Top of PROVIDED MATERIAL

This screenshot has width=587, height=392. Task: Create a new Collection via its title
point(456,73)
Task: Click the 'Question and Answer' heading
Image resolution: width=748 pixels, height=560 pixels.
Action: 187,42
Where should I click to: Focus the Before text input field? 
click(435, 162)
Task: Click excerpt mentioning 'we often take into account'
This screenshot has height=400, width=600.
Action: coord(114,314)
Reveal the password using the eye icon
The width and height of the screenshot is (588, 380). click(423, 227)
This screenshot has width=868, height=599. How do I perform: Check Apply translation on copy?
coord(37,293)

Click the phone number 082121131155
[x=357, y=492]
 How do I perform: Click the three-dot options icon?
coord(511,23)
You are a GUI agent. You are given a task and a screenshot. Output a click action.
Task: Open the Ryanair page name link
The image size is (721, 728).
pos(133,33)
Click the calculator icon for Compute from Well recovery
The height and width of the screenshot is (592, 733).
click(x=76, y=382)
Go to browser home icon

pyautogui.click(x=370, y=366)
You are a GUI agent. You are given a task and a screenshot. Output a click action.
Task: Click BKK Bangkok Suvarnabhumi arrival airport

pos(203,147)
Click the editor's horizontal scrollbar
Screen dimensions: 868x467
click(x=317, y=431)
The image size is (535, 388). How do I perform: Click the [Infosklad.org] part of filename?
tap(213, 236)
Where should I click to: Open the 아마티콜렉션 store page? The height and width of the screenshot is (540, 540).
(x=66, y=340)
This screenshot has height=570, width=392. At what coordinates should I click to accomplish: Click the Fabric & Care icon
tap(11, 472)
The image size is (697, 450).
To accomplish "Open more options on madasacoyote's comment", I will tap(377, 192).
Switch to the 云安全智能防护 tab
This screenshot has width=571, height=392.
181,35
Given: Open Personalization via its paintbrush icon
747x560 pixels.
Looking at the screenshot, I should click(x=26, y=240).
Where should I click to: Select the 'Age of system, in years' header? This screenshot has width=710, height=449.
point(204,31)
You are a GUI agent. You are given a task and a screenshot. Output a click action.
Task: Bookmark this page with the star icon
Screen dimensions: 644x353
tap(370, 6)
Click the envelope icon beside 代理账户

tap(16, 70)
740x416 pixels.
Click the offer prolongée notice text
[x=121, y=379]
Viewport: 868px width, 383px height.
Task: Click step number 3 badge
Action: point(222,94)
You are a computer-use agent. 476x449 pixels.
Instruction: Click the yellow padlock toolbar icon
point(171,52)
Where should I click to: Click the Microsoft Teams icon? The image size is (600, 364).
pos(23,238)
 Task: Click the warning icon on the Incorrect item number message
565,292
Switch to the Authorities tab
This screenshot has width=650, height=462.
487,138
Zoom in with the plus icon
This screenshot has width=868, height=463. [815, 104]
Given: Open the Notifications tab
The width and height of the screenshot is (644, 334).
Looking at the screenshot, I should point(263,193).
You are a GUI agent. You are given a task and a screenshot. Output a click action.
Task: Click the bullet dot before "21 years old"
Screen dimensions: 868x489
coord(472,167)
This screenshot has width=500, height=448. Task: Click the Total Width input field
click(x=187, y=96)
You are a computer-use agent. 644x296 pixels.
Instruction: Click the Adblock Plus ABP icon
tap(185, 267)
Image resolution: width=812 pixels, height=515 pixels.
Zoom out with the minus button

Bottom of PROVIDED MATERIAL

**WORK ITEM:**
What is needed is an exact copy of the lines above, from the one containing "Where should I click to: Focus" through the one containing "Given: Open Personalization", with nothing added.

**EXERCISE ANSWER:**
Where should I click to: Focus the Before text input field? 
click(435, 162)
Task: Click excerpt mentioning 'we often take into account'
This screenshot has height=400, width=600.
Action: coord(114,314)
Reveal the password using the eye icon
The width and height of the screenshot is (588, 380). click(423, 227)
This screenshot has width=868, height=599. How do I perform: Check Apply translation on copy?
coord(37,293)

Click the phone number 082121131155
[x=357, y=492]
 How do I perform: Click the three-dot options icon?
coord(511,23)
You are a GUI agent. You are given a task and a screenshot. Output a click action.
Task: Open the Ryanair page name link
The image size is (721, 728).
pos(133,33)
Click the calculator icon for Compute from Well recovery
The height and width of the screenshot is (592, 733).
click(x=76, y=382)
Go to browser home icon

pyautogui.click(x=370, y=366)
You are a GUI agent. You are given a task and a screenshot. Output a click action.
Task: Click BKK Bangkok Suvarnabhumi arrival airport

pos(203,147)
Click the editor's horizontal scrollbar
Screen dimensions: 868x467
click(x=317, y=431)
The image size is (535, 388). How do I perform: Click the [Infosklad.org] part of filename?
tap(213, 236)
Where should I click to: Open the 아마티콜렉션 store page? The height and width of the screenshot is (540, 540).
(x=66, y=340)
This screenshot has height=570, width=392. At what coordinates should I click to accomplish: Click the Fabric & Care icon
tap(11, 472)
The image size is (697, 450).
To accomplish "Open more options on madasacoyote's comment", I will tap(377, 192).
Switch to the 云安全智能防护 tab
This screenshot has width=571, height=392.
181,35
Given: Open Personalization via its paintbrush icon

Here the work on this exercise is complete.